Auch ohne Kenntnis der Tatsache, dass Abrahams Shows bei Festivals in Kalifornien und fast ganz Europa noch nie Anlass zur Abwägung der Publikumsgefährdung gaben, ist die Konstruiertheit der Anzeige gegen den Professionellsten aller Wiener Straßen-Jongleure sofort sichtbar. Es geht nicht um Sicherheit oder Unsicherheit, es geht um den Horror eines provinzialistischen Gemenges aus City-Geschäftstreibenden, aus Bürokraten unter Legitimierungszwang und aus einer Exekutive, der alle Arten unamtlicher menschelnder Aufläufe notorisch suspekt sind, vor freier Aneignung des öffentlichen Raums. Innenstadtmetternich Ursula Stenzel hat freudig die Repräsentanz dieses gespenstischen Gemenges übernommen.

ZuschauerInnen als geschäftschädigende Elemente

Abraham Thill weist auf einen Bericht einer Bezirkszeitung hin, für die sich die ÖVP-Bezirksvorsteherin mit aufgebrachten City-Kaufleuten fotografieren ließ. Die Geschäftsinhaber verlangten ein Vorgehen gegen den Diabolo-Artisten, dessen Massenpublikum die Portale ihrer Luxusläden blockierten.
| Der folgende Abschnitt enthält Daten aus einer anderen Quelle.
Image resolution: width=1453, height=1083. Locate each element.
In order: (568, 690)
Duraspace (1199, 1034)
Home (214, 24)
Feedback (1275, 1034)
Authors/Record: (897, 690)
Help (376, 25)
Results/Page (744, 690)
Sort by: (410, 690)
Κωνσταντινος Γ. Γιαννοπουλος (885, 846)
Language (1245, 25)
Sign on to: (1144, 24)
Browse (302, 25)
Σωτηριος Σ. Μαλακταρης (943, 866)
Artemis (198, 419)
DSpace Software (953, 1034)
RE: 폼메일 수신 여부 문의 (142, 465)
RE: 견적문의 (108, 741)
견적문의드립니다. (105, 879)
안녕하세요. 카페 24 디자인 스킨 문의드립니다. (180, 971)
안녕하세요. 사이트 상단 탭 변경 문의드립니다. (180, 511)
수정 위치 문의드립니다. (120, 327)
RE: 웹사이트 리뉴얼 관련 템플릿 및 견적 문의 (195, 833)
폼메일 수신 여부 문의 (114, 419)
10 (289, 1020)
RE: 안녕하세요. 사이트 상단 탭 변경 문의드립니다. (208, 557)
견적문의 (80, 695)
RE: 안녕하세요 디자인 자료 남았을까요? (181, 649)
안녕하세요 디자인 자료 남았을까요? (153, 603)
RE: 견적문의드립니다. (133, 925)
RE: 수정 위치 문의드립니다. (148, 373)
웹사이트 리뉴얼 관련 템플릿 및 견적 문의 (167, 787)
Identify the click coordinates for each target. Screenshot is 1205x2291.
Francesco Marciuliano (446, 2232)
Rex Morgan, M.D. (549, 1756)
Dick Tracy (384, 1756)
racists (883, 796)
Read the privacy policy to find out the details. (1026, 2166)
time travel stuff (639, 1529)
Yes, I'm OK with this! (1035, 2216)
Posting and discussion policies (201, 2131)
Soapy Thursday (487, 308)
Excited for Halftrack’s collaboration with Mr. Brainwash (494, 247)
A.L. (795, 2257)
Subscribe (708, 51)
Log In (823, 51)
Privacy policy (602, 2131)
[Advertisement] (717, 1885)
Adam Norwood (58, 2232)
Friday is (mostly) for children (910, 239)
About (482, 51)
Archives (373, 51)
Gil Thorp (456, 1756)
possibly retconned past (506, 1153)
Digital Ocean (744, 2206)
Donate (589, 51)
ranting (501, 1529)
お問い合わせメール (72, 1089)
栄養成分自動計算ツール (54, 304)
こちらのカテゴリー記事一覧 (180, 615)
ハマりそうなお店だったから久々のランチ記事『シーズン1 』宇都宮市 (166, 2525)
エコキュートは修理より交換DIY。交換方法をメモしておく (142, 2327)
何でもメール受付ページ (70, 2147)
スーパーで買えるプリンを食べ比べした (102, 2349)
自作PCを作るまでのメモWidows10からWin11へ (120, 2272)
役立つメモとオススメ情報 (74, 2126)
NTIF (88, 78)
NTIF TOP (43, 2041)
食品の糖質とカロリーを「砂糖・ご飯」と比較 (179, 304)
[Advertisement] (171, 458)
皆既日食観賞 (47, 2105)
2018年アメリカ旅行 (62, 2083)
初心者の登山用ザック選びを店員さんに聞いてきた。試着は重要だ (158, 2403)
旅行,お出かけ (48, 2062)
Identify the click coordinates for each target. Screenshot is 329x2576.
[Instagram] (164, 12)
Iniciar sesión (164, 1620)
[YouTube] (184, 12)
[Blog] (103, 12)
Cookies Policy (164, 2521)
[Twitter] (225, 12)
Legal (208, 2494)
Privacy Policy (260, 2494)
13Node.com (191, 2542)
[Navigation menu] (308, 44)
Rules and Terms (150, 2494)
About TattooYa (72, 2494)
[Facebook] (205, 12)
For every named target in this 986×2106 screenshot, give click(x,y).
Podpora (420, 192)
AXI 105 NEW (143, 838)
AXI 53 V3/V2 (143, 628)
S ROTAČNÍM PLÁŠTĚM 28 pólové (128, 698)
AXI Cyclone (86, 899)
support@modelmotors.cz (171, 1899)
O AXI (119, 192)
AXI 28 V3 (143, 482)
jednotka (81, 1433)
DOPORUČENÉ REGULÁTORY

So mühelos wird in Wien eine Attraktion für StädtetouristInnen zu einer Ärgerniserregung, einer Geschäftstörung, einer Attacke auf das Privateigentum umgemünzt.

Vor Redaktionsschluss dieser Ausgabe war der Ausgang des behördlichen Kriegs gegen den Jongleur vom Stephansplatz ungewiss. «Wenn das durchgeht, würde es bedeuten, dass ich meinen Job in Wien nicht mehr ausüben kann. Denn das Verbot von Hochwürfen wegen angeblicher Gemeingefährdung käme dem Verbot meiner Performance gleich. Der Hochwurf ist die Essenz meiner Show, ihr spektakuläres Finale. Auf ihn strebt die Performance zu. Das ist es, was die Leute sehen wollen«, meint Abraham Thill, Hochwürden des Hochwurfs.

Seine Facebookgruppe «El Diabolo Solidarity Point» gewann binnen kürzester Zeit hunderte Mitglieder, und unter www.diabolero.com ist seine Kunst des Diabolo-Hochwurfs in einem Video zu bewundern.